His whole body was bleeding.... He was bleeding..... I don't know.. Tetsuro.... I don't know... I can't think straight... I can't hear anything, but my struggle to breathe and my raging heart. I can't feel anything. I can't hear anything. Monica seems to be... what's happening? What's going on..? I want to know... what happened...


"M-M-M-M-M...Moni... Monica....." I can't say it right. "B-B-Bring me... st-sta...station..." She nods, and hugs me tight and tries calming me down. "Tetsuro........"


"It's okay. Shh, he'll be okay... He'll be fine... Shh, calm down." I don't know what to do. Tetsuro... don't leave.. "He'll be okay.. Don't worry."


"M-Monica...." My whole body is shaking. Tetsuro.. why now..? "I don't know what to do....."


"He'll be okay.. He's not going to die. He'll be okay. It's okay.. I'm here." I grip her shirt tightly and clench it into my fists.


I haven't done anything much with him. Why is this happening? I... Why didn't I stay close to him? I should've stayed... I shouldn't have left him for months... I should've gone home earlier.. I'm so sorry... I should've gone home. I should've stayed with you... Tetsuro... Don't leave me..


After a few minutes, I have gotten better and we have left to go to the station. I try my best to contain my worries, and Monica monitors me in case I have another panic attack. When I saw how bad it was, I don't know... I really panicked. He kept on asking me to come home, and now this... Tetsuro.. how can you love someone like me? I always leave you... I don't... Please be okay..

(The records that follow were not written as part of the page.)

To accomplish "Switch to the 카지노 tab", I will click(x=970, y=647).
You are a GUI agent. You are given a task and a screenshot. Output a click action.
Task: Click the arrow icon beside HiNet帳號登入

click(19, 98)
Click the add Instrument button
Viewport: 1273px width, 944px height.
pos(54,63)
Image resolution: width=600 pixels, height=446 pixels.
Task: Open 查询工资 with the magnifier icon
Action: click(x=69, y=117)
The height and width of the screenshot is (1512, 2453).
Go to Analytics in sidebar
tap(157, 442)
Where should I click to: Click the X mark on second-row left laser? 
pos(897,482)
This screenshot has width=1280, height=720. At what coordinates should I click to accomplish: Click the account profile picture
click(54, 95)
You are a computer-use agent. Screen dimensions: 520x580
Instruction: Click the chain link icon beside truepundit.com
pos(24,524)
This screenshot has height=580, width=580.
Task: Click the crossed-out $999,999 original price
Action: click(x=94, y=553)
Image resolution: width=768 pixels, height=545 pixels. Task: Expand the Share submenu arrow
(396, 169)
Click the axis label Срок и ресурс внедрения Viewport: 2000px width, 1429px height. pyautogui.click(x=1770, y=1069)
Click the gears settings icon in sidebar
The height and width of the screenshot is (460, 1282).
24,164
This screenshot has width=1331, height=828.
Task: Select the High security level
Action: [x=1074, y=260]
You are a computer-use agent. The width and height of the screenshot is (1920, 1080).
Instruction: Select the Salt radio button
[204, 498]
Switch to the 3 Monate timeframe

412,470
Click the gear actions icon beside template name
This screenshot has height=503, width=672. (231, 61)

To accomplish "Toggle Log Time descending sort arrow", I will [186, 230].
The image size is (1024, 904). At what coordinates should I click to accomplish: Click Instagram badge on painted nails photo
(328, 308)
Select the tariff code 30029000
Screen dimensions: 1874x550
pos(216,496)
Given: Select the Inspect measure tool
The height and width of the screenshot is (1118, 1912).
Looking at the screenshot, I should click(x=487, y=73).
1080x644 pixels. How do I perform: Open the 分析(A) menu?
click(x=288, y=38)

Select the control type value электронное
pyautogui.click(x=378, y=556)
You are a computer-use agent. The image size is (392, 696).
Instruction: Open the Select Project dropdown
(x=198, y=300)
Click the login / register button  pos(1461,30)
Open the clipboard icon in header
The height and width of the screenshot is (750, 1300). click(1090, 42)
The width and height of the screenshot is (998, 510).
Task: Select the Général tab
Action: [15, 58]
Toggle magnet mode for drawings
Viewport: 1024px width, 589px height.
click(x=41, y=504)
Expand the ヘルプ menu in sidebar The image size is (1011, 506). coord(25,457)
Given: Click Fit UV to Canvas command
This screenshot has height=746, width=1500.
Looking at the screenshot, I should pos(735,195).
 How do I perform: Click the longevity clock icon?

I hurriedly get inside, and look for that Jay. "Miss.. Miss.. May I know—? Satsuki (Y/n)?" I nod, and look around. "Are you here to see Jay?"


"Yes, where is he?" He starts leading the way, and I'm now in front of the detention cell. He's here.. but.. "Y-You.... You're... Himiko's... Boyfriend...?" Jay looks up and glares at me, and I feel my whole body tremble. "You... why did you hurt him..?"


"I wasn't supposed to. He.. threw his fist first! I was casually talking to my friends about how you kicked me out of Himiko's apartment. I was complaining about you! Then that old man started to throw punches at me!"


"What...?" That incident was months ago.. He still hadn't.. "If you were after me then why didn't you just take me instead?! Why did you have to bring him into this...? Why?!"